Anti-elite populists are entitled to be cynical about the mainstream parties whose leaders look and sound rather similar. But the elites are entitled to be cynical about them in return. It is one thing to run the town council in Ramsay (population 6,000) efficiently, quite another to run a county, let alone a country. What exactly has Nigel Farage done as distinct from said?

Sounds mean? Yes, again. But people who lack historic perspective and think they are voting for something "new" that does away with the "old" politics of the metropolitan elites are being just as much conned. In politics as in war, few battle plans survive contact with the enemy – as the coalition is discovering, but at least it has a battle plan. As for petty political feuds, read the ex-Ukip rebels website – it's called Junius – and voters may find Ukip backstabbing to be as petty as its rivals.

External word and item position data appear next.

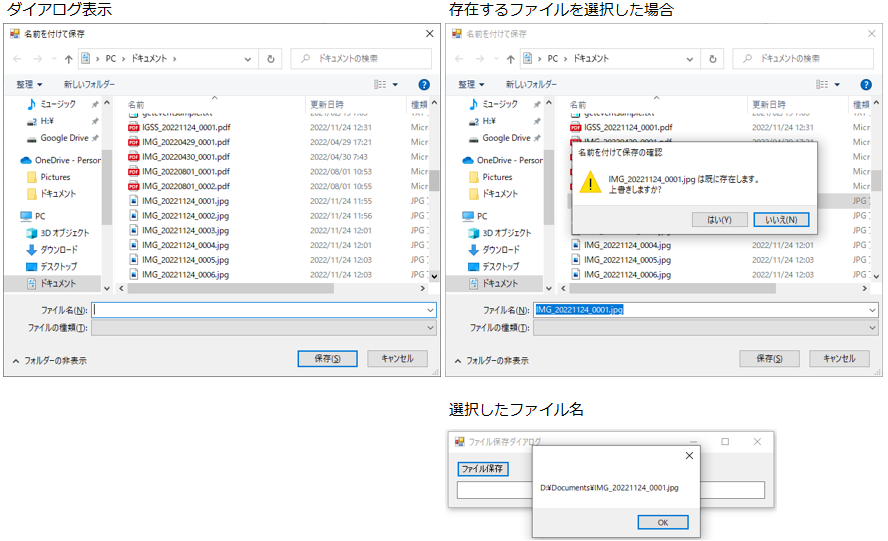Expand ファイルの種類 dropdown in the empty-filename dialog
Screen dimensions: 888x541
(x=264, y=328)
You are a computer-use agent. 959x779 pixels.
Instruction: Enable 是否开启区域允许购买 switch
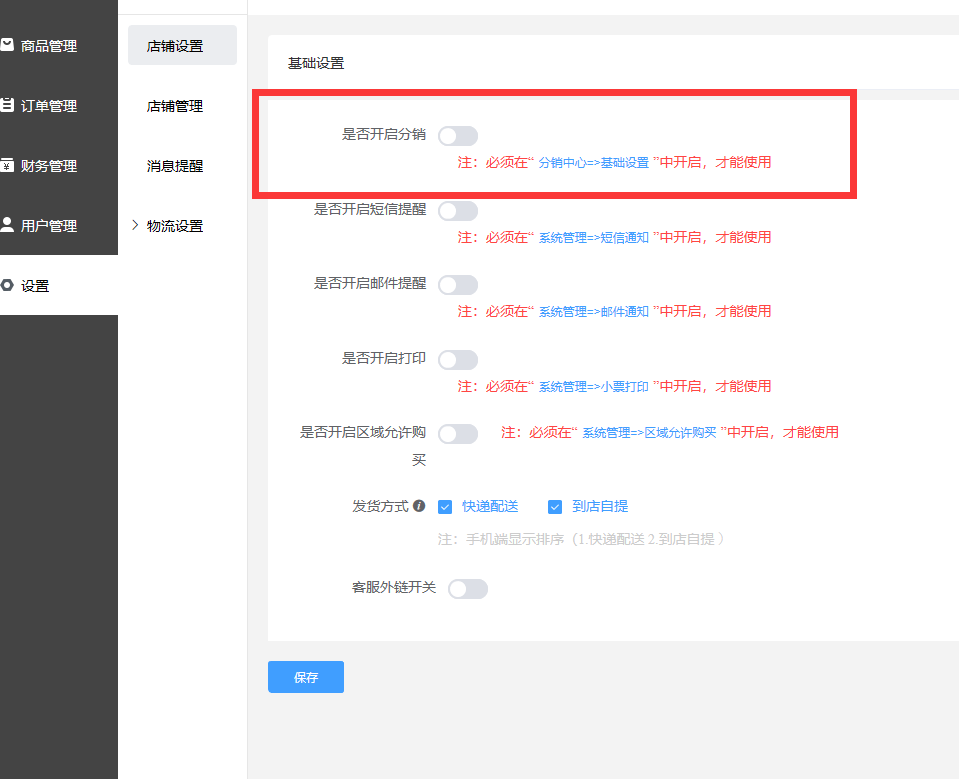(x=458, y=434)
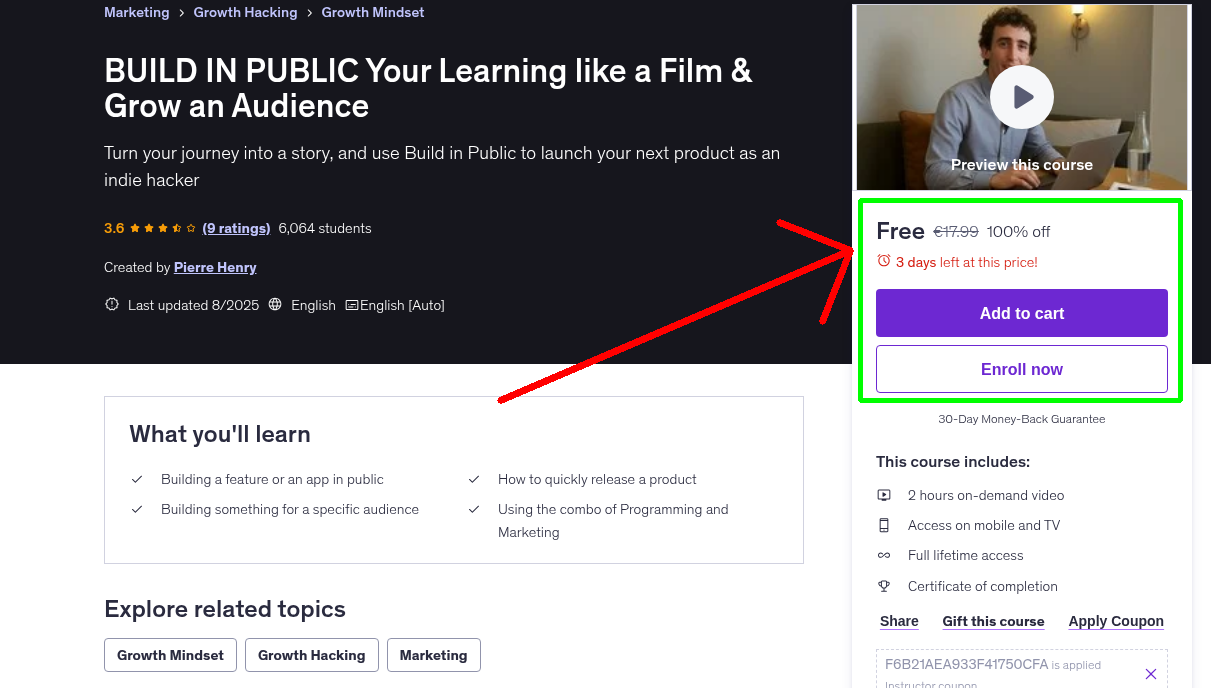
Task: Play the course preview video
Action: (x=1021, y=96)

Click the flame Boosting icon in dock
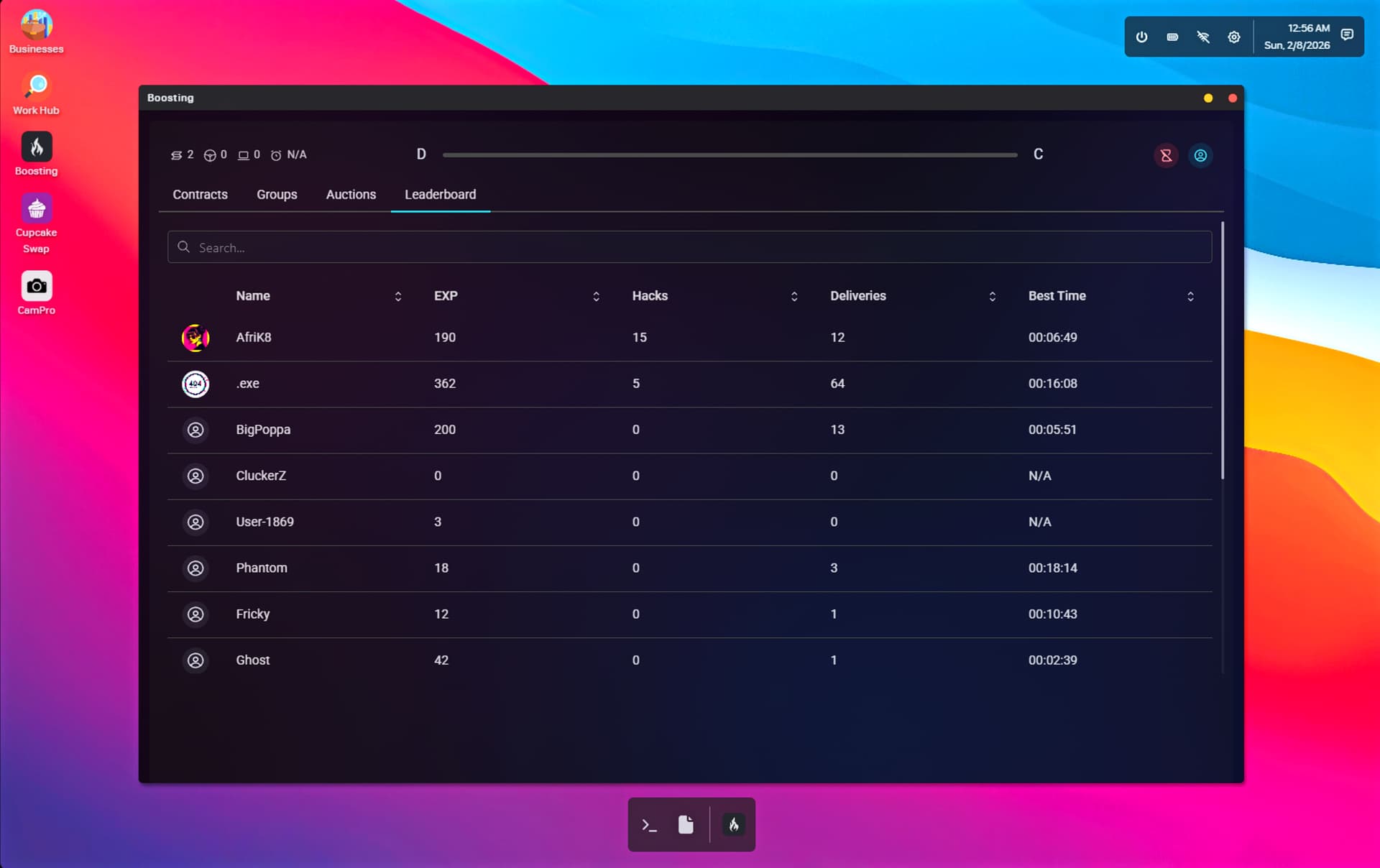coord(733,825)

So enjoy your triumph, Nigel Farage. As Alex Salmond has been discovering the road to power gets stonier the nearer you reach the summit. Few have the stomach or stamina to make it to the top.

As for the non-Ukip majority, it might take comfort from looking around recession-battered Europe, at the Greeks Golden Dawn, the True Finns and Dutch Freedom party, at the French National Front (whose leader got into the French presidential finals or even Italian clown, Beppe Grillo's stalled Five Star movement, and conclude that as populist challenges go we could do nastier than Ukip.